*** SUPPLIED ENTRIES Section Begins ***
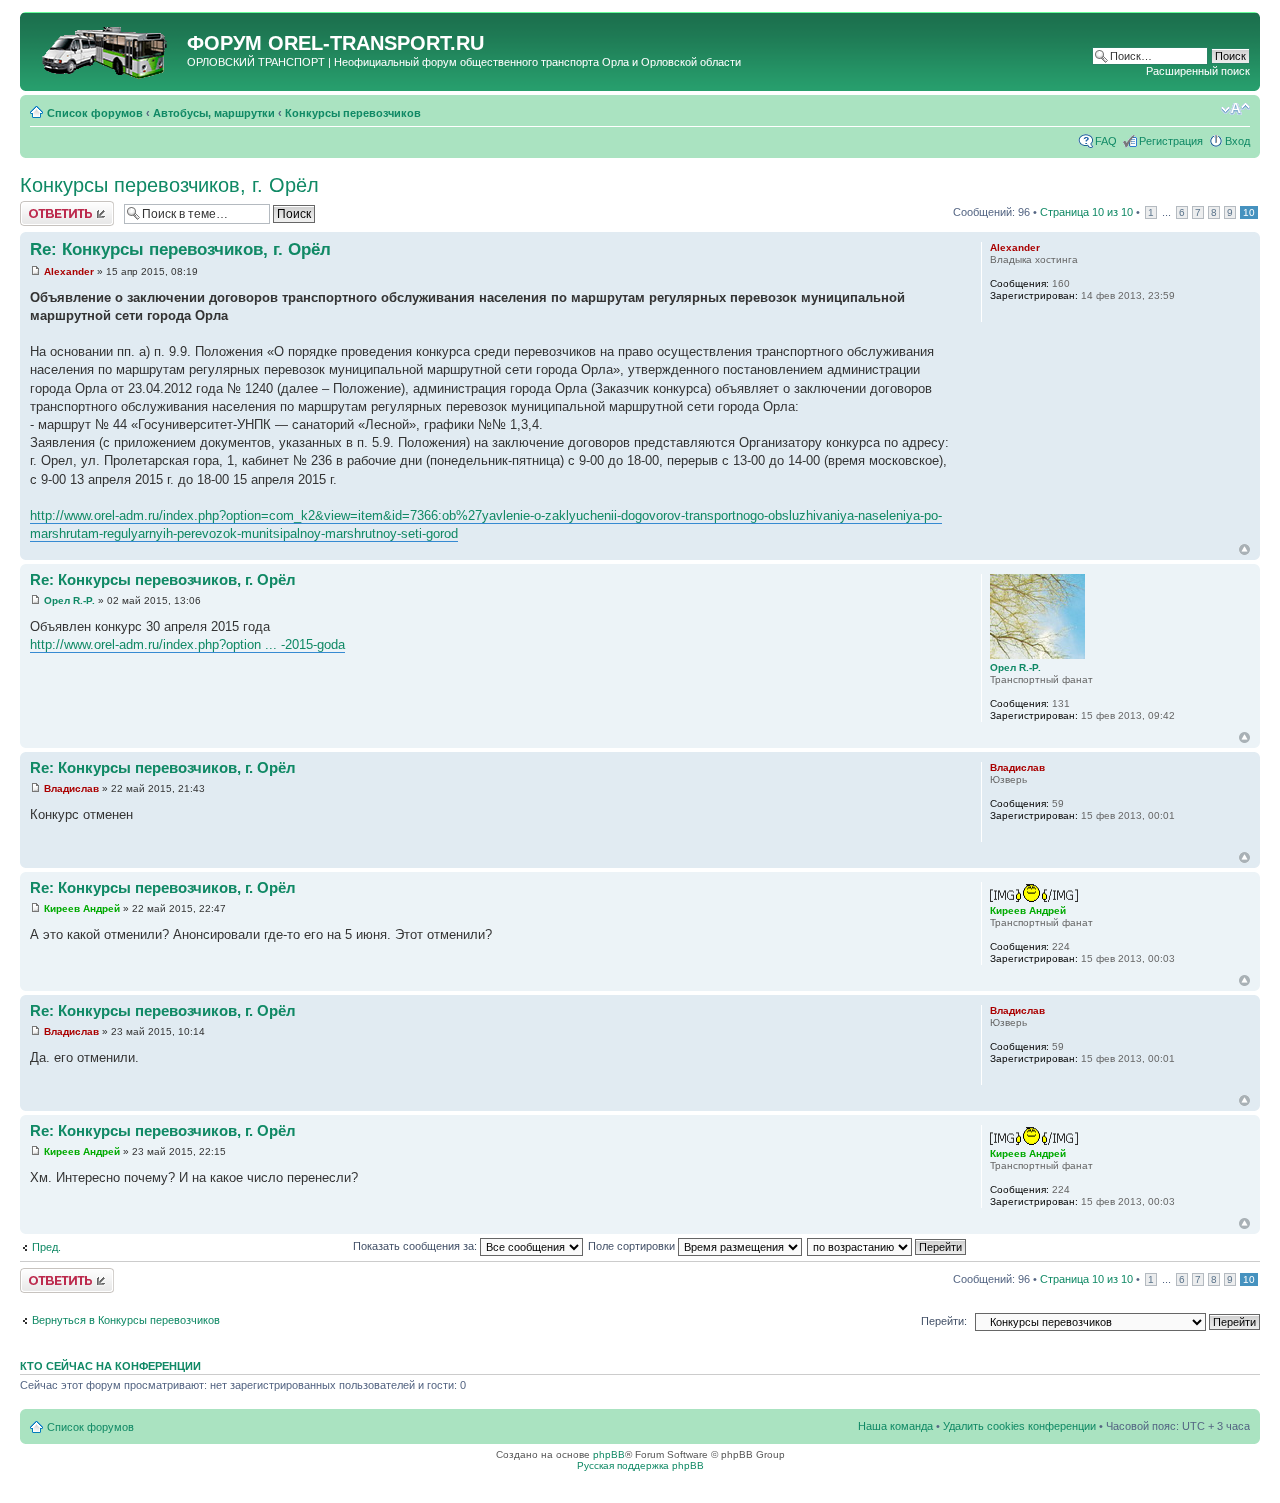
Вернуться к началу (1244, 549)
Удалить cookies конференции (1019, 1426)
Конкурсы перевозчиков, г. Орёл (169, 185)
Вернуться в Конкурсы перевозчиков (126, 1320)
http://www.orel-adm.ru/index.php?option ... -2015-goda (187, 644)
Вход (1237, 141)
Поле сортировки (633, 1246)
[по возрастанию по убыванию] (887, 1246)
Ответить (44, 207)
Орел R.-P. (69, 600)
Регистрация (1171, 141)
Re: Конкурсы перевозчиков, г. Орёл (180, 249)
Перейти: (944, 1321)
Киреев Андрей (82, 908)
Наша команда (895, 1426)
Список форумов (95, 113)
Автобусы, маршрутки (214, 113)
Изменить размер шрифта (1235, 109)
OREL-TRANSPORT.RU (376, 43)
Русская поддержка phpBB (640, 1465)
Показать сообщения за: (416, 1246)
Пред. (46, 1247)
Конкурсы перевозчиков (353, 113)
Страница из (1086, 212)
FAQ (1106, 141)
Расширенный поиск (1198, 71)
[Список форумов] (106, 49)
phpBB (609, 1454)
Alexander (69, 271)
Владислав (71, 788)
*** SUPPLIED ENTRIES Section Ends ***
*** SUPPLIED ENTRIES Section Begins ***
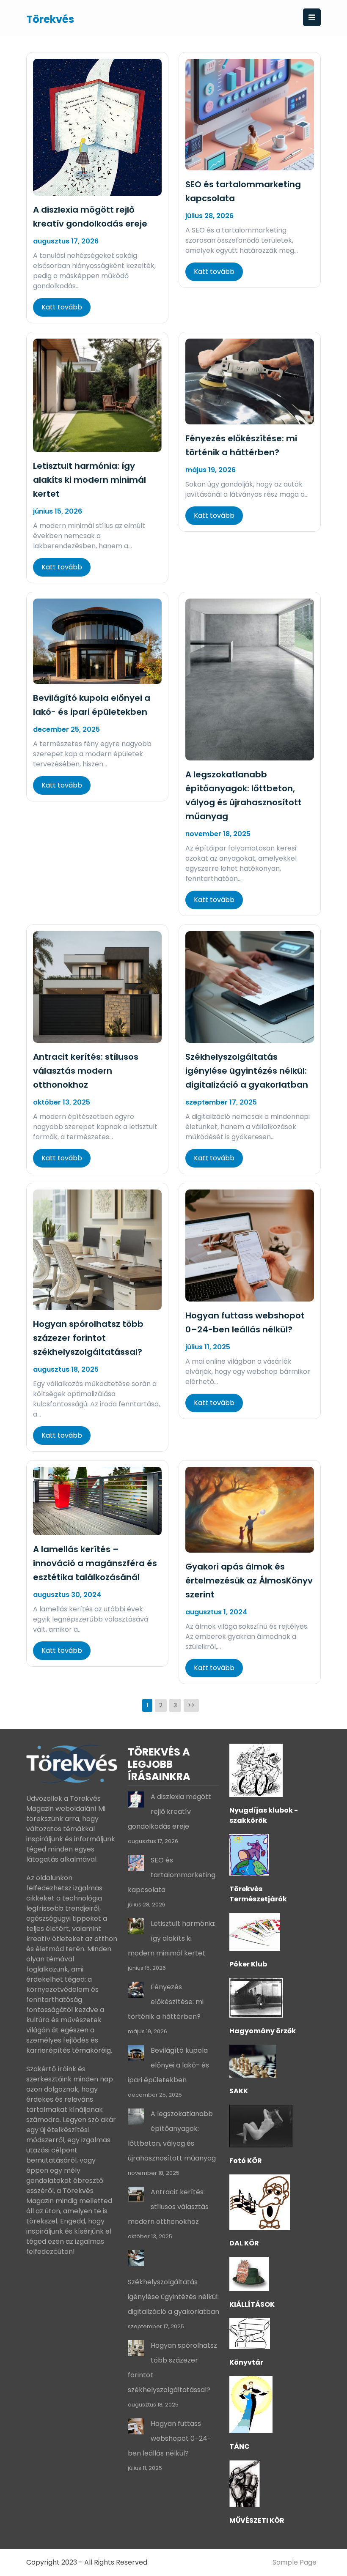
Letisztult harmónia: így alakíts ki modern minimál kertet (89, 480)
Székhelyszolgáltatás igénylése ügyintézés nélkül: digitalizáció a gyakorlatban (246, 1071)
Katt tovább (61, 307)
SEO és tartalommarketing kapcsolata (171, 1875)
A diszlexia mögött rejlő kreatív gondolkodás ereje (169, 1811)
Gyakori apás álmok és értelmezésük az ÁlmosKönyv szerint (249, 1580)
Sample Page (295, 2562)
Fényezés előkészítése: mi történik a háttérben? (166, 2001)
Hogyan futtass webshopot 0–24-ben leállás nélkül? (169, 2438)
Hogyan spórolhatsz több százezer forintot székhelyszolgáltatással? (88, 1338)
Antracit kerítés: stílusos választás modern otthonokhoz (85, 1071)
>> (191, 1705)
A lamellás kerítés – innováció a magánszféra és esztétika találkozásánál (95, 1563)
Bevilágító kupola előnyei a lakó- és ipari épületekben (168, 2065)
*** SUPPLIED ENTRIES Section Ends ***
*** SUPPLIED ENTRIES Section Begins ***
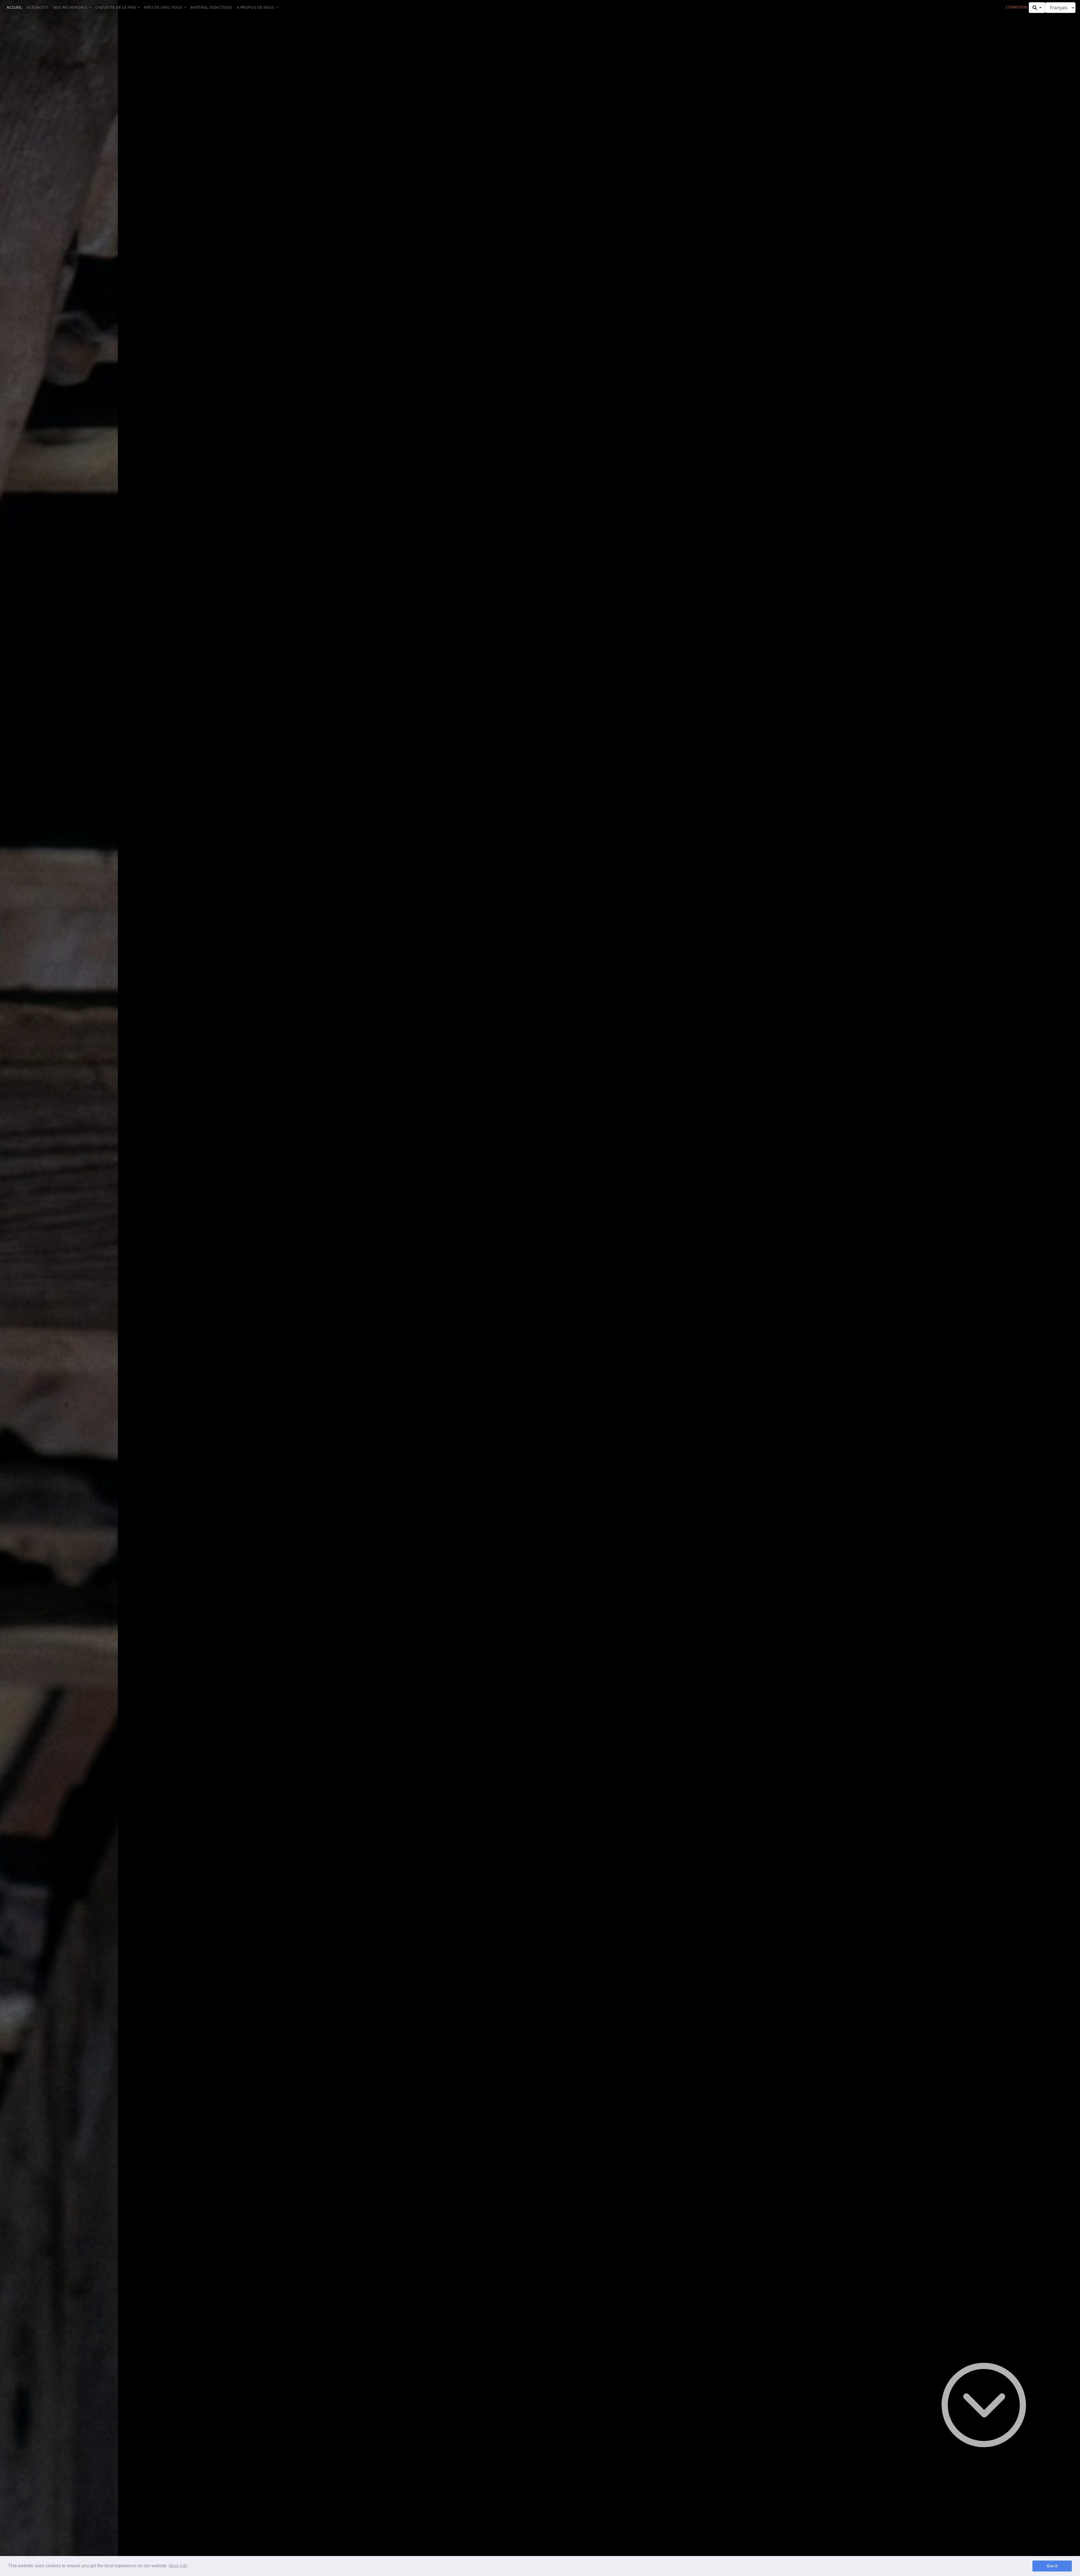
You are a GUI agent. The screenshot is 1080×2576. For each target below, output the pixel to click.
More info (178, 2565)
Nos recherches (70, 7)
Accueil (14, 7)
*** SUPPLIED ENTRIES Section Ends ***
Look through the entries above for the word "kerítés". Say how many lines contain it, using only a number.

* [ANSWER FOR THE TASK]:
2